Professional education links well-chosen content with appropriate learning contexts and provokes a wide range of emotions.
Holding these three elements in creative tension supports high quality learning. To do this requires substantial skill and the balancing of other tensions in workplaces and learning environments.
This lecture explores creative and challenging tensions in learning related to patient safety, making reference to Professor Freeth’s research studies concerning safety culture, learning through simulated professional practice and interprofessional collaboration.
Professor Freeth grew up in Staffordshire and studied Mathematics and Education at Loughborough University.
Her career began teaching secondary school mathematics in Suffolk and moved to research in Actuarial Science at City University London. Days engaged in statistical analyses were balanced by evenings and weekends studying for a PhD in Higher and Professional Education from the Institute of Education, University of London.

_EXERCISE 1_
Reproduce the lecture description word for word, starting with "Holding these three" and going on through "University of London.".
_EXERCISE 2_
According to the lecture description, which subjects did Professor Freeth study at Loughborough University?
_EXERCISE 3_
Continue the lecture description from its last sentence.

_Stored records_
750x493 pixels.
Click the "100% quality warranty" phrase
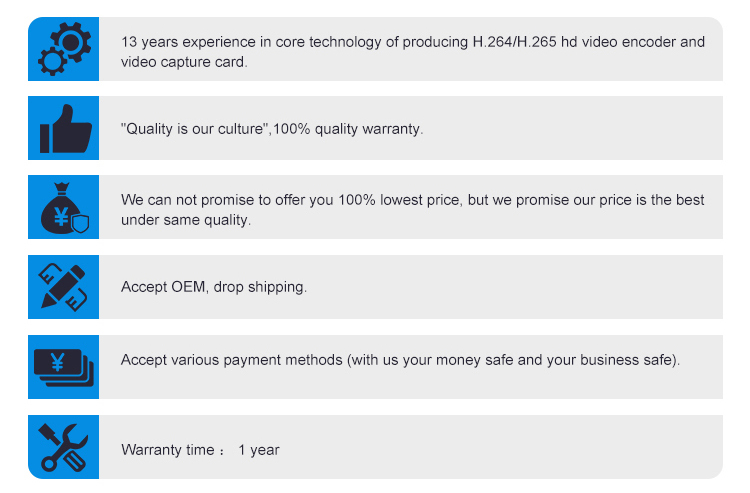[x=348, y=129]
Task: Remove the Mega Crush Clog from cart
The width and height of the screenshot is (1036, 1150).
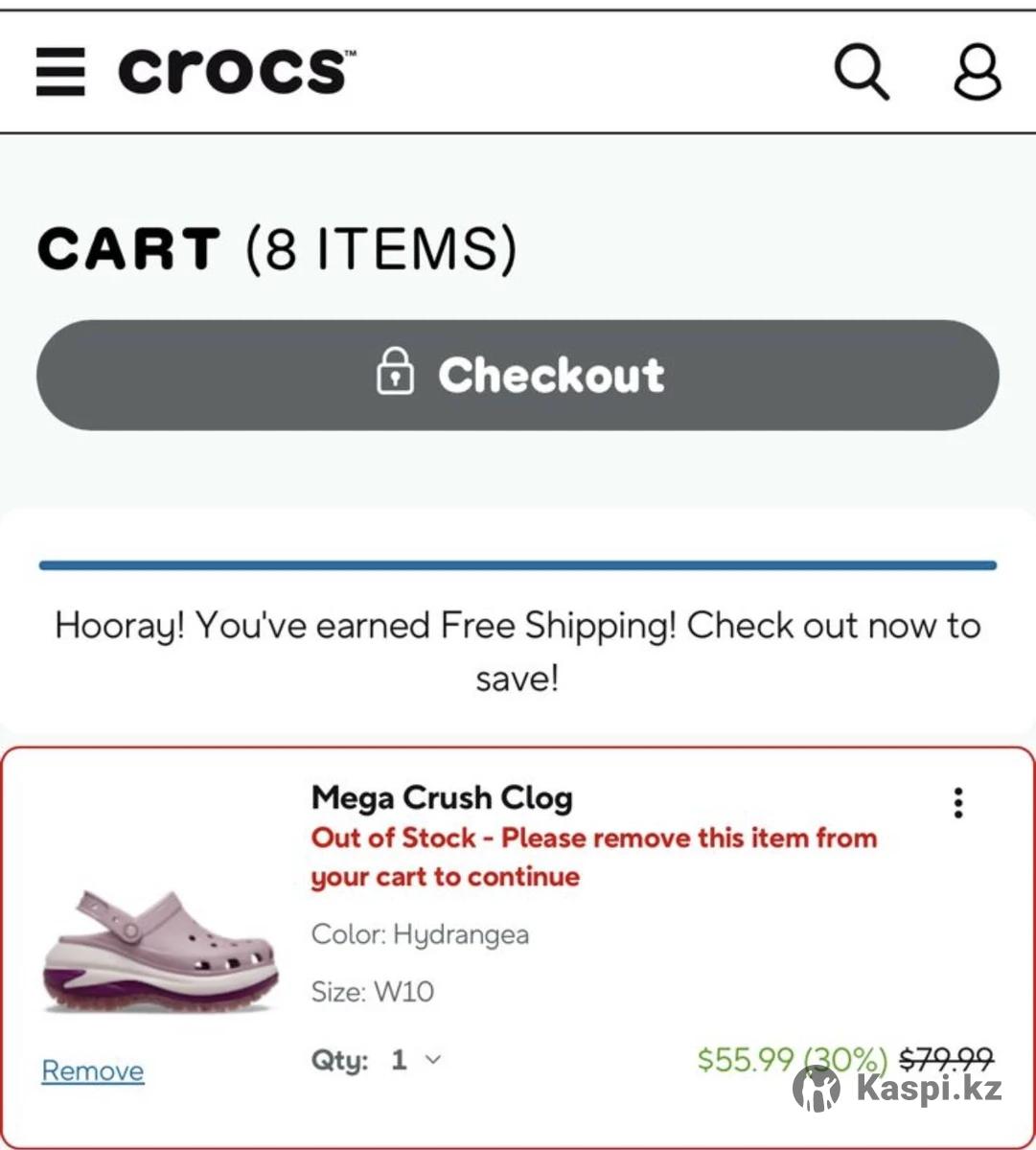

_RESPONSE AREA 1_
Holding these three elements in creative tension supports high quality learning. To do this requires substantial skill and the balancing of other tensions in workplaces and learning environments.
This lecture explores creative and challenging tensions in learning related to patient safety, making reference to Professor Freeth’s research studies concerning safety culture, learning through simulated professional practice and interprofessional collaboration.
Professor Freeth grew up in Staffordshire and studied Mathematics and Education at Loughborough University.
Her career began teaching secondary school mathematics in Suffolk and moved to research in Actuarial Science at City University London. Days engaged in statistical analyses were balanced by evenings and weekends studying for a PhD in Higher and Professional Education from the Institute of Education, University of London.

_RESPONSE AREA 2_
Mathematics and Education.

_RESPONSE AREA 3_
By this unusual route, having gained confidence in both quantitative and qualitative research, since 1995 she has been conducting mixed methods studies in partnership with healthcare professionals. Safety and improving the quality of working lives are recurrent themes.
This lecture took place on 31 March 2011 in the Perrin Lecture Theatre; Whitechapel Campus
Length: approx 50 minutes
This lecture is part of a series of Primary Care and Public Health at Barts and the London lectures.